Gus nodded with a relieved sigh. "That's all I need."

"All right, if you'd follow me. Detective, I'll have somebody come down with the bullet."

Lassiter nodded his thanks, then turned towards Henry again. "I'll let the Chief know about Shawn. Call if…if anything changes."

Henry nodded. "Sure. Thank you, Carlton."

"Goodbye, Henry."

They left Lassiter waiting for the bullet and took the elevator one floor up to the ICU. Wilkins forced both Henry and Gus to put on sterile gowns before showing them into a small cubicle that was separated from the corridor by glass walls.

Henry had to stop a moment because suddenly his legs turned wobbly. It was hard to make out the bed amongst all the machinery piling up around it at first. Machinery which was right now all that was keeping his son alive. The heart monitor was beeping in a constant rhythm, accompanied by the sound of the respirator. Half a dozen monitors showed various readings of Shawn's bodily functions, but none of them held any meaning for Henry.

All he could look at was Shawn, who looked so small amongst all the machinery. Small and pale. And most disturbingly, still. Shawn was never really still, not even in sleep. He always shifted, turned or mumbled something. Seeing Shawn lie there like that was the most disturbing image Henry had ever seen.

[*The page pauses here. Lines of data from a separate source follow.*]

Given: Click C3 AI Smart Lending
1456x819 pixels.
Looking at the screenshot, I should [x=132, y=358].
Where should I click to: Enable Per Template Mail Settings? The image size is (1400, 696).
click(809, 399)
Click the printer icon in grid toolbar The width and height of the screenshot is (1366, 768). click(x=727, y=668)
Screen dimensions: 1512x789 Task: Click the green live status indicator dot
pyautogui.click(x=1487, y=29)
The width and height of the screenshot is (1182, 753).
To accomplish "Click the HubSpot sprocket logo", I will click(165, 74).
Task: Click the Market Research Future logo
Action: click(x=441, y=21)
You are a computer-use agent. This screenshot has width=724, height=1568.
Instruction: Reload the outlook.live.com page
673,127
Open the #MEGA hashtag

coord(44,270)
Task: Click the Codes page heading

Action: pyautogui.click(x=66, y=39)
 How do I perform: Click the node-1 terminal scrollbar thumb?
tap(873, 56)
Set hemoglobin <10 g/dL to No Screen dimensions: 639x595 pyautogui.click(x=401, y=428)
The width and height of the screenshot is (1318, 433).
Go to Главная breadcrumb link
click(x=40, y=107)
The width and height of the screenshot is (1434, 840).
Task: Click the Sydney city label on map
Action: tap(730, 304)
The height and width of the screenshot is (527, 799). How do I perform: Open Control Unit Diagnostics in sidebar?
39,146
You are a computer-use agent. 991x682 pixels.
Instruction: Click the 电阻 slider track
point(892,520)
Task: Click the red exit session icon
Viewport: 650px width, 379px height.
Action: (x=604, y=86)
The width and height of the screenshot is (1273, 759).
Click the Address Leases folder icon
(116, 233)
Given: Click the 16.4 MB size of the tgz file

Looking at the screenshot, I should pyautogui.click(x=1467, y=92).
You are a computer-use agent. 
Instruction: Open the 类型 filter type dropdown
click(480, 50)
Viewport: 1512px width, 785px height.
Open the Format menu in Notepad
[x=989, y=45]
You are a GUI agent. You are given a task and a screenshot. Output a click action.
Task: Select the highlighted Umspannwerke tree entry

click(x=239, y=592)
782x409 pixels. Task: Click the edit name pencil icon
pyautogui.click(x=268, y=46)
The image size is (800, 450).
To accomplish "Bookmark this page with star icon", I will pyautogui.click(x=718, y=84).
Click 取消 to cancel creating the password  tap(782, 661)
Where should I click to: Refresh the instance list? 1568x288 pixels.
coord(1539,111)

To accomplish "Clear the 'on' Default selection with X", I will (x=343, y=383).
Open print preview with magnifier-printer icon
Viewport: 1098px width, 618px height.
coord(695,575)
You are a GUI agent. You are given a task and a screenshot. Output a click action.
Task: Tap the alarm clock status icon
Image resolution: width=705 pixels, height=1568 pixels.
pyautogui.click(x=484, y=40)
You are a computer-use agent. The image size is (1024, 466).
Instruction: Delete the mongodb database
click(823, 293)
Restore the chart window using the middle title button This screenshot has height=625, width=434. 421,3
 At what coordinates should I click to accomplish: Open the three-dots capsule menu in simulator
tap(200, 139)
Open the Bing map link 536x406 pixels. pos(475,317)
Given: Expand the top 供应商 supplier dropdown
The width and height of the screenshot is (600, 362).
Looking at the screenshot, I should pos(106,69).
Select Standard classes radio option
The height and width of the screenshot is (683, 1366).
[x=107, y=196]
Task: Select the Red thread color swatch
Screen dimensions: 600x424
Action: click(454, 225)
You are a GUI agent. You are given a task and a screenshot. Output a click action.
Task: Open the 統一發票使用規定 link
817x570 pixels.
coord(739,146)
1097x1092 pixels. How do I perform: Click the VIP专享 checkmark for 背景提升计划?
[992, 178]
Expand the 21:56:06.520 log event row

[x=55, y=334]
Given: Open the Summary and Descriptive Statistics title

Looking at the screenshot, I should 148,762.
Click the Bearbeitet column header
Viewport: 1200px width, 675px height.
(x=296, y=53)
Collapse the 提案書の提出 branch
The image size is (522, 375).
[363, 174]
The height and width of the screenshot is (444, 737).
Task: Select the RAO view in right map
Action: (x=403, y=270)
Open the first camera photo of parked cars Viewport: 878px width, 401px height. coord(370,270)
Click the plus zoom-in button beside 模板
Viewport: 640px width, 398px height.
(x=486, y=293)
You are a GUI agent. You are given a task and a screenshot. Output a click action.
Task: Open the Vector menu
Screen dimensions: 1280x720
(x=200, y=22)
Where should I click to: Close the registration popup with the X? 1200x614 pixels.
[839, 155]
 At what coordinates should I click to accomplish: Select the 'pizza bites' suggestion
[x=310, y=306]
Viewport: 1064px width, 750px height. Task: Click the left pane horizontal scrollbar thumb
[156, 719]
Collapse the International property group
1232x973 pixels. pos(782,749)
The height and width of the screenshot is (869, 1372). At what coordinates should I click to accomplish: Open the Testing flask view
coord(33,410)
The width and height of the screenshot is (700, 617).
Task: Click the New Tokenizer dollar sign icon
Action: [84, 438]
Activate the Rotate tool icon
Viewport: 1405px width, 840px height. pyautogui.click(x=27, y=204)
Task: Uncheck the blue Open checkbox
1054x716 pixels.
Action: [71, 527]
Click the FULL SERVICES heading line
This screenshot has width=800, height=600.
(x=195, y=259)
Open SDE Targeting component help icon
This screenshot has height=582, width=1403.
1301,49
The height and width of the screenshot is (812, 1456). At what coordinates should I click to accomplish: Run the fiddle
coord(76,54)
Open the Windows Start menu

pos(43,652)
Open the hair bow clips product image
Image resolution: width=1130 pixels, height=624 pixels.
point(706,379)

Slowly, Henry walked over towards the one single chair standing beside the bed, sat down and picked up Shawn's hand. Eyes fixed on his son's face, trying not to notice the tube of the respirator sticking out of Shawn's mouth which just looked so wrong being there at all, Henry settled for the wait. He didn't even notice the nurse who came in after five minutes to usher Gus out again, and he barely heard Gus' words about coming back in the morning. He would stay here until Shawn woke up. There was no "if" Shawn woke up. Only until.